- TASK DESCRIPTION: According to the post below on the economic crisis, why are banks holding onto the solid money they have? Answer in one to three sentences.

- EXERCISE TEXT:
......

Sunday, March 15, 2009

Now That They Get It, They Can’t Fix It

I have written a number of times previously about the source of the current economic crisis in the United States. To briefly review, the Congress and Clinton administration created policy which encouraged loans to low income individuals because they thought more home ownership would be good for the country. Freddie Mac and Fannie Mae bought a lot of the loans from primary lenders therefore leading the primary lenders to make more poor loans. The real problem came when Fannie Mae and Freddie Mac created securities based on the value of those bad mortgages and sold hundreds of billions of dollars of the securities to investment banks around the world. The current problem with fixing the problem is that there is no way to determine which mortgages are associated with which securities. Because there is no association, no one can determine how much each security is worth. Therefore, banks who own billions of dollars in those securities don’t have any idea whether they own securities of value or not. They are holding onto the solid money they have because they don’t really know how much they have in those securities. The US government is discussing how to get those “toxic assets”, as they are now known, out of the financial system to try to restore normality to the system. The administration and the Congress are still trying to figure out how to do it.

......

- LISTED RECORDS:
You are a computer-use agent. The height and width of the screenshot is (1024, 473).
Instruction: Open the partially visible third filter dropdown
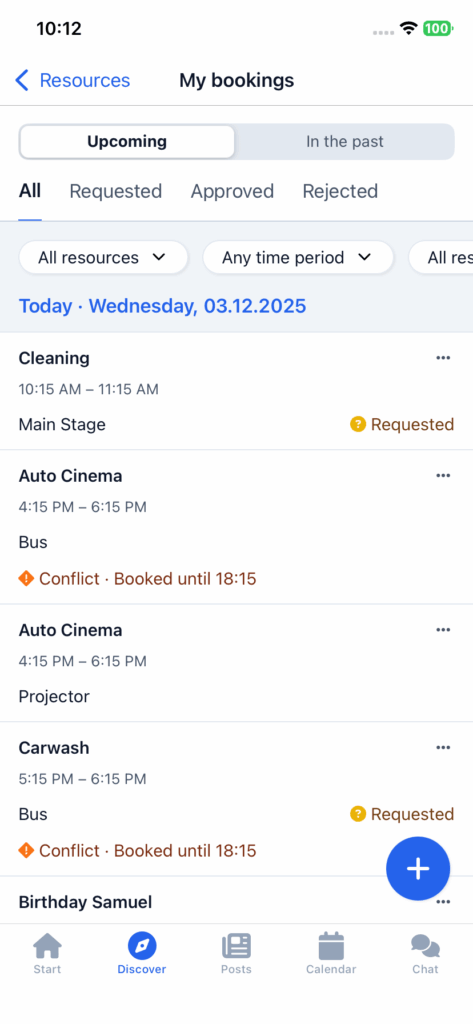(441, 257)
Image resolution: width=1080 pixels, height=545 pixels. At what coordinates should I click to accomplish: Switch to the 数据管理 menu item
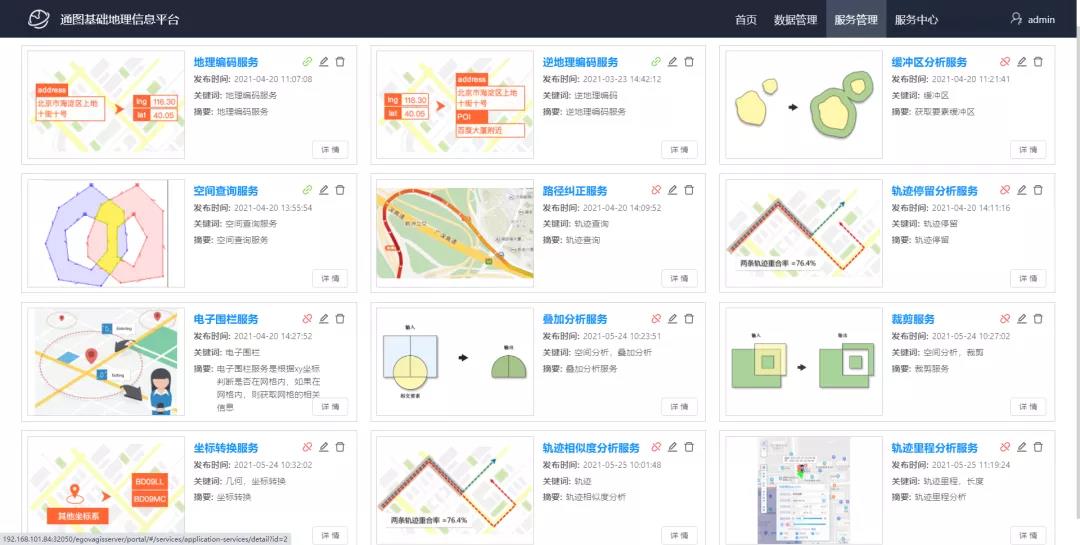795,19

......

- WRITTEN SOLUTION: There is no way to determine which mortgages are tied to which securities, so no one can tell how much each security is worth. Banks that own billions of dollars in those securities don't know whether what they hold has value. As a result, they keep hold of the solid money they have.